ТО, ЧТО ЗНАЕТ ПОЧТИ КАЖДАЯ ЖЕНЩИНА, А ЕСЛИ НЕ ЗНАЕТ, ТО СКОРО УЗНАЕТ Мужья - это такая разновидность людей, с которыми просто невозможно жить дружно: Они вечно путаются у вас под ногами и ждут от вас завтрака, обеда и ужина. В воспитании детей они смыслят много меньше, чем в вопросах футбола или автовождения, И всегда забывают все дни рождения. Они полагают, что любые проступки Можно с легкостью загладить поцелуем в губки, А если вы пытаетесь им растолковать, в чем и как они провинились, они слушают с фальшиво-терпеливым выражением и думают: от этого меня не убудет; Сегодня пошумит, а завтра забудет. В гостях они с неприличной скоростью поглощают мартини и другие коктейли, Но стоит вам только покоситься в их сторону, они принимают мученический вид, как будто против них невесть что затейли. Они очень бодро прошагают пять миль ради партии в гольф с товарищем юности, но если попросить их что-то сделать по дому, они идут вздремнуть и спят летаргически, - И они же еще говорят, что женщины совершенно не способны мыслить логически! Они встают и ложатся когда им вздумается, лишь бы только не в одно время с вами, А если вы приводите в порядок лицо, они смотрят на вас такими глазами, будто пудра и помада - это черная магия, а вы сами - индийские факиры и свами'. Когда вы подаете на обед фрикадельки, они мрачно спрашивают, неужели так трудно хоть раз приготовить нормальный кусок мяса, и трапеза проходит в зубовном скрежете, И вы им готовите нормальный кусок мяса - готовите раз, и другой, и третий, а когда приходит счет от мясника, выясняется, что вы их без ножа режете. Они сохраняют полнейшее спокойствие в тех случаях, когда болеете вы, хотя в свое время давали обет быть вам опорой в горе и хвори, Но если они сами схватят простуду или у них заболит живот, они впадают в такую панику, как будто с жизнью простятся вскоре. Когда вы с ними наедине, они не обращают на вас внимания и проблемами приличий и хорошего тона, как правило, менее всего озабочены, Но зато при посторонних они преображаются: придвигают вам кресла, приносят пепельницы и вообще так раскланиваются и расшаркиваются, что вам охота залепить им пощечину. Мужья воистину несносные творения, но раз уж Провидение придумало брак, То бедные жены их все-таки выносят, хотя и сами удивляются как.

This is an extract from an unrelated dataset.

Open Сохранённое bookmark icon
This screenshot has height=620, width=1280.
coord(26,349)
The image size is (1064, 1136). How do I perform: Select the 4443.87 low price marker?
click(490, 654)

Страданье занимает в нас Не больше места, чем мы сами Ему отводим каждый раз" - Такими жесткими словами Я утешался целый день, И, слава богу, был он прожит. Так пригодился мне Монтень. И завтра кто-нибудь поможет.
ДОН-КИХОТ 1 Говорят, что в самом конце Дон-Кихот все-таки женился на своей Дульцинее. Они продали Росинанта и купили себе козу. Коза дает два литра молока, но это, говорят, не предел. Говорят, бывают такие козы, которые дают в день до трех литров... Впрочем, это только так говорят... 2 Санчо Панса, трезвый человек, человек не сердца, а расчета, вот уже подряд который век ходит на могилу Дон-Кихота.
И уже не бредом, не игрой обернулись мельничные крылья... Старый рыцарь - это был герой. А сегодня он лежит в могиле.
Был старик до подвигов охоч, не в пример иным из молодежи. Он старался каждому помочь, а сегодня – кто ему поможет?
Снесены доспехи на чердак, замки перестроены в хоромы. Старый рыцарь был большой чудак, а сегодня - мыслят по-другому...
Видно, зря идальго прожил век, не стяжал он славы и почета... Санчо Панса, трезвый человек, плачет на могиле Дон-Кихота.